ARGENTINA | O kirchnerismo deu mais vantagens legais aos abutres do que Macri

Publicado em 15 de julho de 2020 no jornal El Socialista Nº 468

Por Guido Poletti


Diante de qualquer conflito legal, a maioria da dívida pública argentina deverá ser dirimida nos tribunais dos países imperialistas. Principalmente em Nova York, que como é sabido, acaba sempre decidindo em favor dos credores conhecidos como “polvos” (porque com seus tentáculos acaparam tudo).

Na atual renegociação da dívida, existem dois tipos de títulos. E a realidade indica que aqueles que são da época do peronismo kirchnerista (chamados Swap ou Permuta e foram emitidos em 2005 e 2010) têm condições mais favoráveis para os credores do que aqueles que foram negociados durante a presidência Macri. Vejamos de que se trata tudo isso.

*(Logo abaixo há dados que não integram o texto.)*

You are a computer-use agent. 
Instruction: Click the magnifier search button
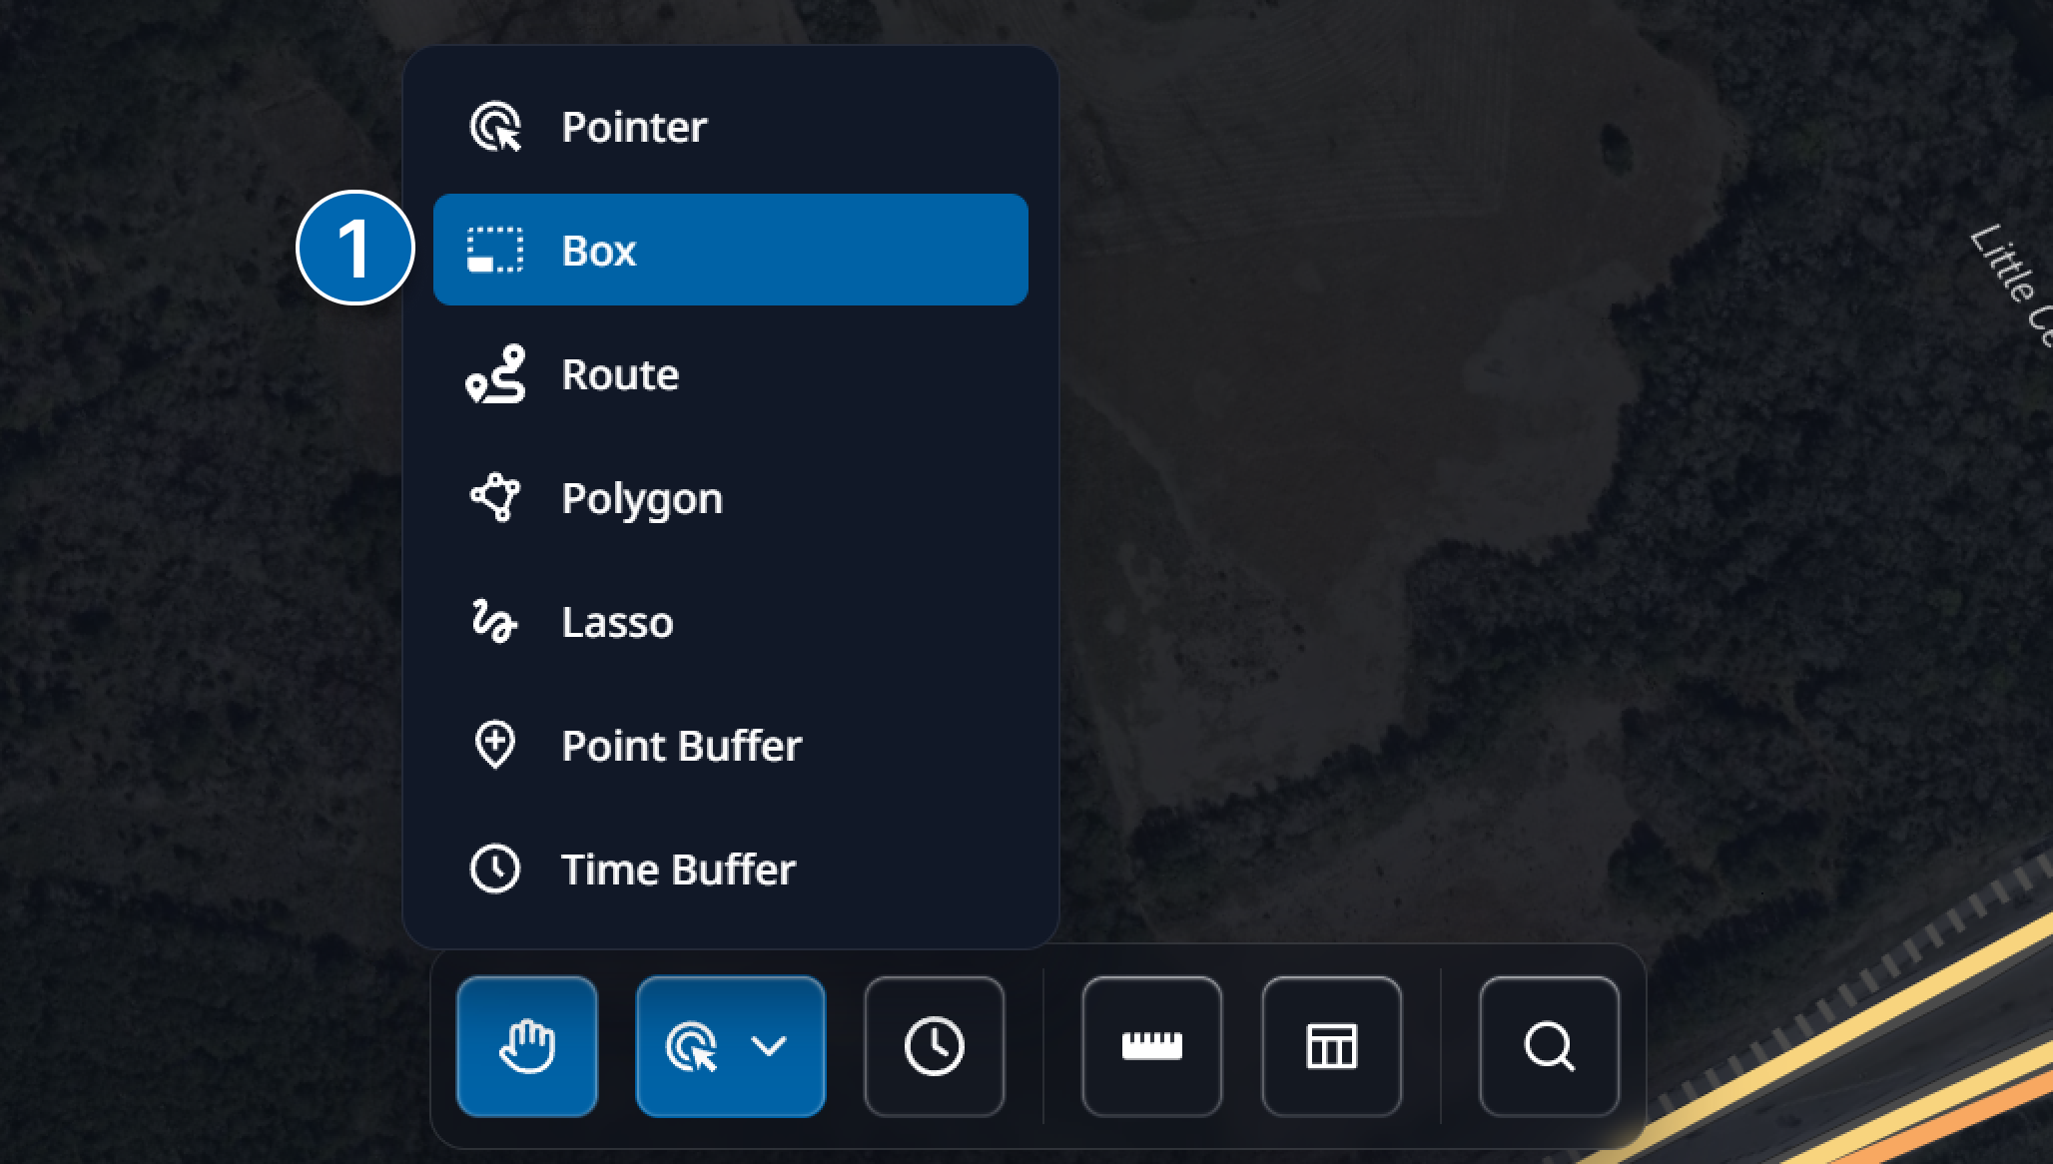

Os títulos da época kirchnerista possuem uma cláusula que estabelece que, no caso de renegociação, para que esta seja aprovada é preciso a aceitação de 85% da dívida total e 66% de cada título a ser renegociado. Obviamente, como esses números são muito elevados, é fácil para um ou mais fundos abutres comprar uma parte desses títulos e impedir que essas porcentagens sejam atingidas. Isso os acredita imediatamente para “ir a julgamento” nos tribunais de Nova York e exigir o pagamento total da dívida, mais os juros punitivos.

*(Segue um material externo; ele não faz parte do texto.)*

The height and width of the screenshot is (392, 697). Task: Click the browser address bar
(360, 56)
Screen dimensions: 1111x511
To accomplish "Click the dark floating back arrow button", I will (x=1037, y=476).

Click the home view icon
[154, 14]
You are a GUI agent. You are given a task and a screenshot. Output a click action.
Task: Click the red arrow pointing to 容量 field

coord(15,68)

Os títulos emitidos durante a presidência Macri estabelecem que, em caso de renegociação, será preciso que 66% do total e 50% de cada título combinem uma proposta para poder conseguir a aprovação. De fato, o país devedor (Argentina, neste caso) está em melhores condições perante os abutres nesses títulos do que nos anteriores. Mas, vamos deixar bem claro: em ambos casos a disputa deverá ser apurada nos tribunais ianques onde os baralhos legais estarão “marcados” a favor dos abutres. Os chamados “fundos abutres” compram títulos da dívida de um país em crise e logo negociam uma taxa de juros para poderem lucrar, o que exige uma disputa entre os investidores e os devedores. Então, digamos apenas que, se os títulos emitidos por Macri são ruins, os da era Kirchner são piores ainda.

Tudo isso já era evidente para os especialistas, mas agora se tornou público de modo massivo a partir de uma declaração assinada por Joseph Stiglitz junto com outros setenta economistas e intelectuais. O ganhador do Prêmio Nobel de Economia e amigo do atual ministro Martín Guzmán, defendendo a negociação atual acusa fundos como o BlackRock (a maior gestora global de ativos do mundo que administra mais de 6 trilhões de dólares e possui uma capitalização de mais de 86 bilhões) de pretender “substituir as CACs – Cláusulas de Ação Coletiva – por acordos mais antigos que poderiam levar novamente à depredação dos fundos abutres”. (Proyect Syndicate, 9/7).
Acontece que esses “acordos mais antigos” são aqueles que foram negociados por Néstor e Cristina Kirchner em 2005 e 2010.

É evidente, então, que não “tínhamos ficado desendividados”, nem “tínhamos vencido na queda de braços com os credores”, como dizia o velho discurso duplo dos Kirchner. Tanto que até as condições legais da referida dívida acabaram sendo mais favoráveis aos abutres do que as de Macri.